The investigation into the K2 tax avoidance scheme prompted understandable outrage. But rather than questionning the morality of the individuals involved, it would be more useful to ask why people try to pay less tax in the first place. Less about individual tax avoidance, more about our society-wide tax aversion.
It’s a serious issue – apparently costing the UK £69.9 billion per year – and it’s worth remembering it isn’t confined to the super wealthy (and let’s also remember not all rich people avoid tax). While Jimmy Carr may have admitted his terrible error of judgment, the dilemma he faced (in his case “I met with a financial advisor and he said to me ‘Do you want to pay less tax? It’s totally legal’. I said ‘Yes’.”) is the same one that leads many others to take cash payments, or to pay dividends instead of larger PAYE salaries, or to invest money off-shore. Let’s face it – rich or poor, we don’t seem to like paying tax.
Why not? While greed certainly plays a part for some, the underlying issue is that we don’t consider tax to be the best use of our income. We don’t tend to think giving the government £1,000 to spend for us will give us anywhere near the same benefit as spending it ourselves – whether our motives are philanthropic or otherwise. This is a problem.
The solution? It comes down to having a vision for society. A vision we can all (or mostly) buy into, and see purpose, value and compelling reasons to support. Right now I don’t believe we have that vision. When we do, then we could consider what we need to make that society happen. We could decide which services to provide commercially, and which might be better provided as public services – and these we would fund by pooling our resources. So what would these public services be? How should we pay? And should some people pay more than others?
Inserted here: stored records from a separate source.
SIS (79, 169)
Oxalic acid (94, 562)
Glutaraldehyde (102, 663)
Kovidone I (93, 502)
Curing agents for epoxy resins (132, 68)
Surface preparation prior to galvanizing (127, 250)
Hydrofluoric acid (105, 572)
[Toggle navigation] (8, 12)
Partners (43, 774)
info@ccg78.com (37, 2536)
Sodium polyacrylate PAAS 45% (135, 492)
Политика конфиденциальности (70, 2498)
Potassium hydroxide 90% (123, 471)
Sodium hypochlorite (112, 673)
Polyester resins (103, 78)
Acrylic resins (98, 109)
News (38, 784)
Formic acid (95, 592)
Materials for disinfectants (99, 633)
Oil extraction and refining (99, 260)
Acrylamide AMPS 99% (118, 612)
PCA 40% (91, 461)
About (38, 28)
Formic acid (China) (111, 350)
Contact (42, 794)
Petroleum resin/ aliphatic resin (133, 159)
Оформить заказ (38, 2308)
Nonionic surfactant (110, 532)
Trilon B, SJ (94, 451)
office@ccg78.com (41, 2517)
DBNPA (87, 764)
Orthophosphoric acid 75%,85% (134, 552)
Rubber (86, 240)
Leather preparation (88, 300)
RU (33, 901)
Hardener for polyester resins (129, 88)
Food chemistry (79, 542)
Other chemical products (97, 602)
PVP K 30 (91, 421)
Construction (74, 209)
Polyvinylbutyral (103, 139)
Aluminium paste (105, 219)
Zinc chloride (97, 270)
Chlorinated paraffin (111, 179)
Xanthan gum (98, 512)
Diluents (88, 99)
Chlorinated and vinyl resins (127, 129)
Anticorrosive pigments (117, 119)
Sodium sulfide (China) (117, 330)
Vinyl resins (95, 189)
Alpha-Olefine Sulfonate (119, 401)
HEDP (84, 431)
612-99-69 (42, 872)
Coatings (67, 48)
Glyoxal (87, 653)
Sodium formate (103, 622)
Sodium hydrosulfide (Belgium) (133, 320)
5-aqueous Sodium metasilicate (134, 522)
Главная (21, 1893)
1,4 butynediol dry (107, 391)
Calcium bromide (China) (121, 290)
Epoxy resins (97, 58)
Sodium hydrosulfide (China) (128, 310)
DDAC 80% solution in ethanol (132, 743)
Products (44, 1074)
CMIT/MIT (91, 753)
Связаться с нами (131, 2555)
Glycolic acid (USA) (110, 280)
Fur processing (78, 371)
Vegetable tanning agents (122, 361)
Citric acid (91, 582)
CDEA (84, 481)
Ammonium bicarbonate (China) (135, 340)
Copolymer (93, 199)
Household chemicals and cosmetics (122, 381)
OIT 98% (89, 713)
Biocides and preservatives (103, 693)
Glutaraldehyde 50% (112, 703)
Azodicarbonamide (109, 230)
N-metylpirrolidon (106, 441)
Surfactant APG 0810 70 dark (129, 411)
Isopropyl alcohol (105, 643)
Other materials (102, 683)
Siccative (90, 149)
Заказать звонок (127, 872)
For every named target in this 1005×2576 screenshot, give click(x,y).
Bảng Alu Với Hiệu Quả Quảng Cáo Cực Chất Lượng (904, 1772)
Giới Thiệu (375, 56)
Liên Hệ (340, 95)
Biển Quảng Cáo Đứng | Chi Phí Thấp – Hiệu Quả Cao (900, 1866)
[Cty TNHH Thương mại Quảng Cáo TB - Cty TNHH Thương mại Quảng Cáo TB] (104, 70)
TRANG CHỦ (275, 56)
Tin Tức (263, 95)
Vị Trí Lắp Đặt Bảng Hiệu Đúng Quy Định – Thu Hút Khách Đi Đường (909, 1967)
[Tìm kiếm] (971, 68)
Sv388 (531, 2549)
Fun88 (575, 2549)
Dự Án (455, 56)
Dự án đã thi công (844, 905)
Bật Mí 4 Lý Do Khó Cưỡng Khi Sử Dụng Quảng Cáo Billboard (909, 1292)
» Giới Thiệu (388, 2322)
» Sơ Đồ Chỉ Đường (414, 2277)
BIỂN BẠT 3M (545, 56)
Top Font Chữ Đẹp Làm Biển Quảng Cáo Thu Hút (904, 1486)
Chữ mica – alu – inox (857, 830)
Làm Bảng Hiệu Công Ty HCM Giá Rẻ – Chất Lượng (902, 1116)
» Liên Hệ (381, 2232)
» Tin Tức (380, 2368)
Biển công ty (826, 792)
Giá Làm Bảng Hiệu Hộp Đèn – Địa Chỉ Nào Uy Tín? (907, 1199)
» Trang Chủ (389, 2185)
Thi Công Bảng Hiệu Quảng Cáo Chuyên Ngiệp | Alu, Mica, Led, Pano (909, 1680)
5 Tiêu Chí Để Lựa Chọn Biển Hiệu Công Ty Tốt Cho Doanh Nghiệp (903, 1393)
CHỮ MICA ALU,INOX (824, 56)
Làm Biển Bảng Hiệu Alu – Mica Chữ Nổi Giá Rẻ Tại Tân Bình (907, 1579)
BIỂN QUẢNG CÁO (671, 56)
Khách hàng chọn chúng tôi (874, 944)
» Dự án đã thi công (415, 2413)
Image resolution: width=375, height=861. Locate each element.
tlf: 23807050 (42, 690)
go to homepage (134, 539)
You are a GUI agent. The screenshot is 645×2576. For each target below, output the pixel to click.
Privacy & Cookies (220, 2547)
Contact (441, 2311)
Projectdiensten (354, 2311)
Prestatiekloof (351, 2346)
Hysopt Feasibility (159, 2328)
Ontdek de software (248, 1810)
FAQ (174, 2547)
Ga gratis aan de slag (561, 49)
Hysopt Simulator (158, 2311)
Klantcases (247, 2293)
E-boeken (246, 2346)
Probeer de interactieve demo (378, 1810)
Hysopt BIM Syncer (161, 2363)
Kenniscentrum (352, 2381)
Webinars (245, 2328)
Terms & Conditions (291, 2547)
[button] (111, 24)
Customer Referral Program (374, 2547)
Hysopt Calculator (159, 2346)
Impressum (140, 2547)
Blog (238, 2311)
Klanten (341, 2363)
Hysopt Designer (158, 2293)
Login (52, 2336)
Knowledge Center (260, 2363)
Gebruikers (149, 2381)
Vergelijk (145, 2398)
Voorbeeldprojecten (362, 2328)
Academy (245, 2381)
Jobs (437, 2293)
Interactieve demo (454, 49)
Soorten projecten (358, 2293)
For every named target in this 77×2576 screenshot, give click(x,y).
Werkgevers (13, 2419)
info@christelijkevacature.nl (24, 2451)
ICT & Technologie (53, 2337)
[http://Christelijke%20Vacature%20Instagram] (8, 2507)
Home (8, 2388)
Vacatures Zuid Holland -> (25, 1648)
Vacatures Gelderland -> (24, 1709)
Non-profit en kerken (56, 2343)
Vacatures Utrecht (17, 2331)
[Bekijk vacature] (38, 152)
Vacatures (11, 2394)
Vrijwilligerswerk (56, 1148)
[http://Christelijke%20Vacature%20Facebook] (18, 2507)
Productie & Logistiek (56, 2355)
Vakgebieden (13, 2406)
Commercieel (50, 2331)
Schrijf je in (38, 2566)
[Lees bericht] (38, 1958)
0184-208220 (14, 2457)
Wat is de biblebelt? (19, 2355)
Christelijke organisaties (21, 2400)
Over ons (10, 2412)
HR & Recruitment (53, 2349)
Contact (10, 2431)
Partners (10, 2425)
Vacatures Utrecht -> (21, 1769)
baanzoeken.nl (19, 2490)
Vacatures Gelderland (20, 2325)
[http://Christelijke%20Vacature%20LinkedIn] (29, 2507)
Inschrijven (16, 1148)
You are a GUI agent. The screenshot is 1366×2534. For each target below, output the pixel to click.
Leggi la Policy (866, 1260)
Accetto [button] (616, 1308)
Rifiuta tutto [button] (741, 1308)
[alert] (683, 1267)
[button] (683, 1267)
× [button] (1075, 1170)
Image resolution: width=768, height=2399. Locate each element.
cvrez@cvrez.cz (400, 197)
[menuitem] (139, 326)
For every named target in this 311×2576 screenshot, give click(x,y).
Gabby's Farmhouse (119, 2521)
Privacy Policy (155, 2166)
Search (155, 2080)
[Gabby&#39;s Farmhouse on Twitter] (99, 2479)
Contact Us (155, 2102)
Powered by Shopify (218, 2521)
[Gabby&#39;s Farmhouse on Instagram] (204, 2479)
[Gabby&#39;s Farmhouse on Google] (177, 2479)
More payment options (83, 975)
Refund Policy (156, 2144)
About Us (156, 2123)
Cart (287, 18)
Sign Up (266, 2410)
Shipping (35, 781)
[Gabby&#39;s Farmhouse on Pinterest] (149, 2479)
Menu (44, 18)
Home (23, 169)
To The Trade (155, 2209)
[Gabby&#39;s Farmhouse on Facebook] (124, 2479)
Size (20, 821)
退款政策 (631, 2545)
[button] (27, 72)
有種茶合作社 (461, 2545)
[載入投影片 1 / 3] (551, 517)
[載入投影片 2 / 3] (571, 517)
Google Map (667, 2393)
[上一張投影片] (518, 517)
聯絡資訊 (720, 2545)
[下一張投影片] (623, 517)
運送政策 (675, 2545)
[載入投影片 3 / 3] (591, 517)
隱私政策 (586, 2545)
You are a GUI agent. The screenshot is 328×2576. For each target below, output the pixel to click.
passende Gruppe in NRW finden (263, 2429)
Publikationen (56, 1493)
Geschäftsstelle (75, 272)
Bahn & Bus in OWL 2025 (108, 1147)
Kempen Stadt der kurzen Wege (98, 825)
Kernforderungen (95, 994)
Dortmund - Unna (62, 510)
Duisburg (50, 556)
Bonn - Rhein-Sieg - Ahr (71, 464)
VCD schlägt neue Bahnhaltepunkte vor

Agreeing on the answers to these questions is always going to be difficult, but it is impossible without a vision to guide us. Getting that vision is a process with which everyone has the capacity to engage, but only if we all have access to the better conversations – and better questions. Making those conversations accessible to all may seem a tough challenge, but well worth the prize of clearer direction and greater social cohesion.
Keep the ideas, and the conversations, flowing. We can do it.